■ **Texto fornecido**
== == ==
Sabemos mesmo no que estamos votando?

Marcelo Carvalho

Estamos próximos de uma votação para decidir os destinos da Apufsc e se perguntarmos aos diretores da Apufsc ou aos membros do CR quais são os desdobramentos de uma eventual adesão da Apufsc ao Andes eles não saberão responder. E eles não respondem por puro desconhecimento daquilo que estão propondo, ou por alguma outra razão que só eles sabem responder. Mas, qual é, afinal, o problema de uma eventual vitória do Andes que nem a Diretoria nem o CR se dispôs até agora a explicar ao associado? Uma vez que Diretoria e o CR insistem em não explicar então, de minha parte, insistirei em cobrá-los em público uma resposta, afinal, julgo ser obrigação da Diretoria e do CR conduzir um processo de discussão de filiação nacional que não seja eivado de ambiguidade.
== == ==
■ **Material coletado**

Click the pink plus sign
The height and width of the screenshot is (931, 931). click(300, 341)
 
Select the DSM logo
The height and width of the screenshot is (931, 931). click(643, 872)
== == ==
■ **Instruções das tarefas**
[A] Responda com base no texto sobre a adesão da Apufsc ao Andes:
(i) A quem, segundo o texto, se poderia perguntar sobre os desdobramentos de uma eventual adesão?
(ii) A que entidade a Apufsc poderia aderir?
(iii) O que quem escreve afirma que fará, já que a Diretoria e o CR insistem em não explicar?
[B] Prossiga o texto sobre a adesão da Apufsc ao Andes a partir da última frase apresentada.
A listagem não tem relação com o texto sobre a adesão da Apufsc ao Andes.

■ **Respostas**
[A]
(i) Aos diretores da Apufsc ou aos membros do CR.
(ii) Ao Andes.
(iii) Insistirá em cobrar deles, em público, uma resposta.

[B]
O problema é que do jeito que está sendo posta a consulta, ela não explica o que fazer com o estatuto da Apufsc caso vença a opção de filiação nacional a Andes, pois a volta da Apufsc à condição de seção sindical da Andes obriga uma mudança dos estatutos da Apufsc, algo que requer uma Assembleia Geral especificamente convocada para esse fim. Ora, se não houver concordância em algum item da mudança do estatuto da Apufsc para adequá-lo ao estatuto do Andes isso invalida a escolha da filiação nacional da Apufsc ao Andes? Ou será que tentar-se-á indefinidamente realizar AG’s até que o estatuto seja mudado?

Afinal, quem vai decidir isso? Alguns defendem que isso seja objeto de discussão da AG do primeiro dia, mas seria isso apropriado? Uma vez que a AG do primeiro dia não é deliberativa, mas apenas de discussão, ela não tem possibilidade de fixar regras pós-votação, na verdade, as regras deveriam ser postas antes, exatamente para não termos ambiguidades que possam favorecer múltiplas interpretações.